If nothing else, getting an idea of whatever the hell the Valheimr were up to out there would at least serve to help the interests of their hosts. Be dumb to blow off the only benefactor and safe port in town, especially for the four of them that had unavoidably made their faces known to the invaders by getting brought in for imprisonment (or as he'd found out, straight up execution).

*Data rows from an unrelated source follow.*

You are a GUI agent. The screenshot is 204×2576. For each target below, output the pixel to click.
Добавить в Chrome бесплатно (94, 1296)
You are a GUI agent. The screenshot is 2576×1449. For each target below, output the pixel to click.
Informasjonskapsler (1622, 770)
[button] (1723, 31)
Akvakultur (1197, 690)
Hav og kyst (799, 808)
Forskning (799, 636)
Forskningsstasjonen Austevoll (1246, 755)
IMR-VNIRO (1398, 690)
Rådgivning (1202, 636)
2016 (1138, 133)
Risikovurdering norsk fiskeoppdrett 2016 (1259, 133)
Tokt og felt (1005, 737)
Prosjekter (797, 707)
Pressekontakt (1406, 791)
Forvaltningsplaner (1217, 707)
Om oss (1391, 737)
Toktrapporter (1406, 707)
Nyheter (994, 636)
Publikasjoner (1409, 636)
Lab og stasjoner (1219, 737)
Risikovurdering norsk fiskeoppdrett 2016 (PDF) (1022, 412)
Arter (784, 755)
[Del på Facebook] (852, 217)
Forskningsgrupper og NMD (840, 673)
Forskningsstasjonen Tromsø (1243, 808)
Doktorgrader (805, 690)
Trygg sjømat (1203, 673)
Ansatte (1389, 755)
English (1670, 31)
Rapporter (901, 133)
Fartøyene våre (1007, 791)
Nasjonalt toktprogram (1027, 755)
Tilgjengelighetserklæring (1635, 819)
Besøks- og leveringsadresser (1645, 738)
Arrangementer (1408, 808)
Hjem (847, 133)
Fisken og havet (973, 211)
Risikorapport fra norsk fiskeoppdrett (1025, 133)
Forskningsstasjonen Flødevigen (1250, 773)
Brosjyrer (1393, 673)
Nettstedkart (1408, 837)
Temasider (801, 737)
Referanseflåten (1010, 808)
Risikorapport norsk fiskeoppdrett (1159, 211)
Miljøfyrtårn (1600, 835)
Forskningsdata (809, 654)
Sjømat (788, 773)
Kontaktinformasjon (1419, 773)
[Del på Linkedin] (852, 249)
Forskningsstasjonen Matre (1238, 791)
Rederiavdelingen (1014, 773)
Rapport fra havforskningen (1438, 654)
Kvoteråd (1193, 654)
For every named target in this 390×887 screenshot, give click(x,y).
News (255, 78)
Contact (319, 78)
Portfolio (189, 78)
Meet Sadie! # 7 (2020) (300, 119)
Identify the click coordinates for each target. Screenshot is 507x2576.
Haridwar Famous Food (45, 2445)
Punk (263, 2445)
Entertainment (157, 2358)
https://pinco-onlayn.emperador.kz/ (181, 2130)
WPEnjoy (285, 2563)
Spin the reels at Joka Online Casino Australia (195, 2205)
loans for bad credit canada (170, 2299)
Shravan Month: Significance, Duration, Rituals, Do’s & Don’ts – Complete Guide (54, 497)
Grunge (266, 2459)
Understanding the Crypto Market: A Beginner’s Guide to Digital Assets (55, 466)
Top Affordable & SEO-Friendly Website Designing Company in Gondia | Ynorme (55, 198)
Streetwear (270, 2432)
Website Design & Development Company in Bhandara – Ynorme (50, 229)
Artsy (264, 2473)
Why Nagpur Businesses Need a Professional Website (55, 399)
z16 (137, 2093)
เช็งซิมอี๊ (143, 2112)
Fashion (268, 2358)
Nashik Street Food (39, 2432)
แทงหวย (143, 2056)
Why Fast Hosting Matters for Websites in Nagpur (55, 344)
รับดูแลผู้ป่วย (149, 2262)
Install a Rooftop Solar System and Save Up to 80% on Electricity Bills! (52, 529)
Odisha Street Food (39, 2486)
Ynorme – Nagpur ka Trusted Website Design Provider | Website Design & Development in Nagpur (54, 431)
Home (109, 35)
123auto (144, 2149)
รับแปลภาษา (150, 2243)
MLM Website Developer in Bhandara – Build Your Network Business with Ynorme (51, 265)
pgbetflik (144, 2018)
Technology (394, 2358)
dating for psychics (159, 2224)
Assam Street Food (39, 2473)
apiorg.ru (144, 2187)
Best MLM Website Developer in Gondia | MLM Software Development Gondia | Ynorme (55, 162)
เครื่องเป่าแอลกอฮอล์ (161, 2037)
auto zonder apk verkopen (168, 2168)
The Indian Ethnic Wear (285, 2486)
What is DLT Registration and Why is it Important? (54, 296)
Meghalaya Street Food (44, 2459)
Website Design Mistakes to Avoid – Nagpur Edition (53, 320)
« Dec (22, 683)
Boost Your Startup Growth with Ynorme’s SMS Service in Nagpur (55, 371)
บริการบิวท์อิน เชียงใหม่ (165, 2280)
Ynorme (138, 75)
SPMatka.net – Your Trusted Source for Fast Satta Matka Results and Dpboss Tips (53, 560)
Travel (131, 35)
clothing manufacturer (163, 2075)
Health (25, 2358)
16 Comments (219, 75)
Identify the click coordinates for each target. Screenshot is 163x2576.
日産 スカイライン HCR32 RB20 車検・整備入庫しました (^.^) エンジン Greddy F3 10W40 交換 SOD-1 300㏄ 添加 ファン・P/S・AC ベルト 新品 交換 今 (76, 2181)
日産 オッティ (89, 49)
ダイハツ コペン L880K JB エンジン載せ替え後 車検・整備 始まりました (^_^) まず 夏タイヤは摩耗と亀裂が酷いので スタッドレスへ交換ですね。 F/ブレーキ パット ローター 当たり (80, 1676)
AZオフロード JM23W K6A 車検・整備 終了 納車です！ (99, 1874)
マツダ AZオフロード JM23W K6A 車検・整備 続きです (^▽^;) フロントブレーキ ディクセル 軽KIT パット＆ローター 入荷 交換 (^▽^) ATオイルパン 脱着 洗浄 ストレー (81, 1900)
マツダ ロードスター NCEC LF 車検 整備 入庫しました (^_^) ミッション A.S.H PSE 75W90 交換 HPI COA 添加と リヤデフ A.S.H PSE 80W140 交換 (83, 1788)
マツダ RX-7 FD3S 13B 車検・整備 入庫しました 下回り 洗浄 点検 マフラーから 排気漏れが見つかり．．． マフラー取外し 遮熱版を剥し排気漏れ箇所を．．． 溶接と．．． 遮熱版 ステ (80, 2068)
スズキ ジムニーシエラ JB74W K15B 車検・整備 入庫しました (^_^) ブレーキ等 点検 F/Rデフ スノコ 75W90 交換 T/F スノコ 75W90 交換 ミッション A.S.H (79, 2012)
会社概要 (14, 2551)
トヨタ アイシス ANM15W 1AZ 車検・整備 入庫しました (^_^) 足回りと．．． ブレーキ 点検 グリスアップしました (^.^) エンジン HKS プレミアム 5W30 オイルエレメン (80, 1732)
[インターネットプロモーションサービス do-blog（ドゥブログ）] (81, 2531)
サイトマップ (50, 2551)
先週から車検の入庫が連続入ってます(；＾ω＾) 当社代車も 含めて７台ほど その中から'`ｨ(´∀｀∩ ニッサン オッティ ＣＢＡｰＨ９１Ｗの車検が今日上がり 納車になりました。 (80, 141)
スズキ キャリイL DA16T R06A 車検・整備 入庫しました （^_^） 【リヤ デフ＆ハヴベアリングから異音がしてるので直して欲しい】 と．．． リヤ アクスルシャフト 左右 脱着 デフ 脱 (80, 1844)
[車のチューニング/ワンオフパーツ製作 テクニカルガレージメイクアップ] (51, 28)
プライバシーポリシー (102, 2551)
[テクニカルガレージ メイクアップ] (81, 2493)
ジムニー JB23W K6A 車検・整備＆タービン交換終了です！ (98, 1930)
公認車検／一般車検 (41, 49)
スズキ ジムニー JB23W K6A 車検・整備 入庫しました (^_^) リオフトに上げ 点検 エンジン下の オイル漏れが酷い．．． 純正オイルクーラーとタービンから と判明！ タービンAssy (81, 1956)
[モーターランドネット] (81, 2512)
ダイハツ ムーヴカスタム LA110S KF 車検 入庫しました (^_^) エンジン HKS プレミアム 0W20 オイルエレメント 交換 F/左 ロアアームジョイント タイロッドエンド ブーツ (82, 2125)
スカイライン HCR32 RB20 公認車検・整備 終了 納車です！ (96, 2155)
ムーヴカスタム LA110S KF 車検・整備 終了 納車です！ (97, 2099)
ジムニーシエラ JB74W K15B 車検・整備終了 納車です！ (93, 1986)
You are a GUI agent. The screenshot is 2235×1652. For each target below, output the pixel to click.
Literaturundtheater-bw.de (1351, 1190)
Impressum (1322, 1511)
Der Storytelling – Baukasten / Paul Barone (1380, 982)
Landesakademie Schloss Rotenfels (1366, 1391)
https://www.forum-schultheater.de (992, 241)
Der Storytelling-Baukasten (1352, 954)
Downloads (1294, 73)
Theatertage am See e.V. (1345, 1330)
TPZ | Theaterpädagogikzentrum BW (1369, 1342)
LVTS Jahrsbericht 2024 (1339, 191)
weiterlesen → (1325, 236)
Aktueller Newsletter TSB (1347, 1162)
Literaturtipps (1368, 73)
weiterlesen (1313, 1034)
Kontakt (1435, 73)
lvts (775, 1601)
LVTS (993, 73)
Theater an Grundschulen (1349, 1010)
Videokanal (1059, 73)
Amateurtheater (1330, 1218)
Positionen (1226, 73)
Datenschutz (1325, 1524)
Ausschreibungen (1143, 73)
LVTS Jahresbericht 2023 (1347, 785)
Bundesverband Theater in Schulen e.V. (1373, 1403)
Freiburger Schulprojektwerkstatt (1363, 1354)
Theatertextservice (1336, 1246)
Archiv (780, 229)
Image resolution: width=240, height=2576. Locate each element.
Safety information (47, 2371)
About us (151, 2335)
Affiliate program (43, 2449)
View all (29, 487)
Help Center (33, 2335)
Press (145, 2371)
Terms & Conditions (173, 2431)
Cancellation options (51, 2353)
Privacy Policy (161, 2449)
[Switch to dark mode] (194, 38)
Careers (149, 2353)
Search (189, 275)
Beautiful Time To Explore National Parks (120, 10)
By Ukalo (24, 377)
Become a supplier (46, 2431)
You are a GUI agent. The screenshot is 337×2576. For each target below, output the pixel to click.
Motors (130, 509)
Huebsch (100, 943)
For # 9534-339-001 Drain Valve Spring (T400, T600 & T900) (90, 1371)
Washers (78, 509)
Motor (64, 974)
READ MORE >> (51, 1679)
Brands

A less generous sort would likely smirk at how that twisted certain arms, but Rudolf was very pointedly
not his father— He didn't really believe that would be the thanks they'd earned from young lord.
So he nodded along, as the discussion shifted towards the provisions they'd be making for the journey through the dunes, Izayoi heading the expedition. Marching into Valheimr territory unarmored didn't strike him as ideal at first blush, but heatstroke was already a thing you needed to be wary of in
Edren. Up here, the sun often felt twice as harsh. He couldn't even begin to imagine how the Skaellers were handling it. Lots of water and shade would definitely be preferable to offset that.
"I'm all for wrecking whatever their infrastructure is up there, sure. Worst we do is waste more of their manpower and resources. For the journey, though," he nodded to in Eve's direction before leaning forward, eyes poring over the large splotch of parchment that was characterized by little more than dune.
"A lot of water's a precious payload. How likely are we to be able to proceed unaccosted? It goes without saying that if the area's been hit hard by Blight, the local wildlife is gonna be... Fun."He wasn't even going to pretend to be enthused. The real monster hunters of the world were none too happy with the state of affairs regarding all that, either.